Gcc did not want to consider cycles with vector indexing. In cycles with inverse dependencies, I calculated the distances and vectorized them, where possible. At the same time, he lowered the vectorization base for cycles // 5 and // 21, i.e. made vectorization for 128 bit registers. You can find out about this by increasing the value for –free-vectorizer-verbose.

 … 21: === vect_analyze_dependences === 21: dependence distance = 5. 21: adjusting maximal vectorization factor to 5 21: dependence distance >= VF. 21: bad data dependence. 21: ***** Re-trying analysis with vector size 16

Similarly for icc we get.

 icc -c -ip -vec_report3 -xAVX -std=c99 vector.c vector.c(3): (col. 3) remark: loop was not vectorized: existence of vector dependence vector.c(4): (col. 7) remark: vector dependence: assumed FLOW dependence between a line 4 and a line 4 vector.c(5): (col. 3) remark: LOOP WAS VECTORIZED vector.c(7): (col. 3) remark: LOOP WAS VECTORIZED vector.c(9): (col. 3) remark: LOOP WAS VECTORIZED vector.c(9): (col. 3) remark: REMAINDER LOOP WAS VECTORIZED vector.c(11): (col. 3) remark: LOOP WAS VECTORIZED vector.c(13): (col. 3) remark: LOOP WAS VECTORIZED vector.c(17): (col. 3) remark: PARTIAL LOOP WAS VECTORIZED vector.c(17): (col. 3) remark: PARTIAL LOOP WAS VECTORIZED vector.c(21): (col. 3) remark: PARTIAL LOOP WAS VECTORIZED vector.c(21): (col. 3) remark: PARTIAL LOOP WAS VECTORIZED

icc did not vectorize only cycle // 3. Interestingly, the // 17 cycle was previously divided into two, and then both were vectorized. The same was done for the cycle // 21, although this was not necessary.
ftree-loop-distribution could help gcc vectorize the // 17 cycle by first breaking it into two, but for some reason did not.

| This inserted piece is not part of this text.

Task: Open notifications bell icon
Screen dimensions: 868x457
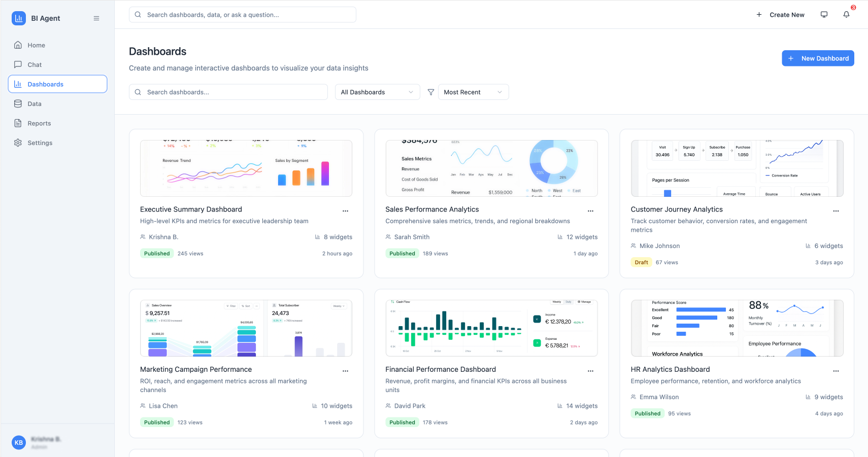Action: coord(846,15)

Another interesting example looks like this. Actually, this is the simplest work with square matrices.

 void ttt(int *restrict a, int * restrict b, int n) { for(int i=0;i<n;i++) for(int j=0;j<n;j++) a[j+n*i] = a[j+n*i] + b[i+n*j]; return; }

icc vectorizes the inner loop successfully, and gcc writes “not suitable for gather” (?).

 gcc -c -fno-inline -O3 -march=corei7 -std=c99 -mfpmath=sse -ftree-vectorizer-verbose=3 vector.c Analyzing loop at vector.c:8 8: not vectorized: data ref analysis failed D.2238_18 = *D.2237_17; Analyzing loop at vector.c:9 9: not vectorized: not suitable for gather D.2238_18 = *D.2237_17; vector.c:6: note: vectorized 0 loops in function.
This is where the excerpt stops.